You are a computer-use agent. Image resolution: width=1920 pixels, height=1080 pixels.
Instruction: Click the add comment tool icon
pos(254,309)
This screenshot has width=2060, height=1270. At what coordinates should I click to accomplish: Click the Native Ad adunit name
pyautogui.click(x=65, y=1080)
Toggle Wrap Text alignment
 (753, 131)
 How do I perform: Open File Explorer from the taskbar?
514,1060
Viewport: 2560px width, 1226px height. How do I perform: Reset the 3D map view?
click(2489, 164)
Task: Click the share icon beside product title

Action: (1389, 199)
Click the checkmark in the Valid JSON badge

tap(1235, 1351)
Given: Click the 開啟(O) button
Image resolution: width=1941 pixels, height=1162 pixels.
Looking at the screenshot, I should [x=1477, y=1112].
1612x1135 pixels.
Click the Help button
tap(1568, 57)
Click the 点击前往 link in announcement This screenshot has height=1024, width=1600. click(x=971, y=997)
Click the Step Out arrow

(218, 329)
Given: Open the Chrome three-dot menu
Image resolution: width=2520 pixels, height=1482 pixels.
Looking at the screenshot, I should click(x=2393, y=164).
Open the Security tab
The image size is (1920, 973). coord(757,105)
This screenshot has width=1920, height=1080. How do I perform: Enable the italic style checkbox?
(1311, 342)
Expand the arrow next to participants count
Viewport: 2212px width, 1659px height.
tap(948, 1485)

What needs to be done:
Which lines in the records above contain the word "Given"? Return each of them.

Your solution:
Given: Click the 開啟(O) button
Given: Open the Chrome three-dot menu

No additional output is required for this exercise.